Pixel coordinate grounding data:
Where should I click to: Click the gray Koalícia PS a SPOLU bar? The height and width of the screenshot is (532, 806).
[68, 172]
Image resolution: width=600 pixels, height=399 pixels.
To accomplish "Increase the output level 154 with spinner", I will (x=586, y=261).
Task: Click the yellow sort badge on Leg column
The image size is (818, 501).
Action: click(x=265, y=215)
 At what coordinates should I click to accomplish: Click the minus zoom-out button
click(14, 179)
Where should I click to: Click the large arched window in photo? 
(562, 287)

...

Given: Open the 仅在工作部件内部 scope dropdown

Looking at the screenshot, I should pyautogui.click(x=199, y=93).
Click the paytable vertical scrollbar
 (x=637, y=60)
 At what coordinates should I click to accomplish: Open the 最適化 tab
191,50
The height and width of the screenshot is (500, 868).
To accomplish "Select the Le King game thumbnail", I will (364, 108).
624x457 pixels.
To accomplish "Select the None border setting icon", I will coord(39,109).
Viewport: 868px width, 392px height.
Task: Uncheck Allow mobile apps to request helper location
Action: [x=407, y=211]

- [Assigned task]
Going line by line through the data, tally each one that includes the string "pixels", and answer with the tally only.

- [Exercise result]
2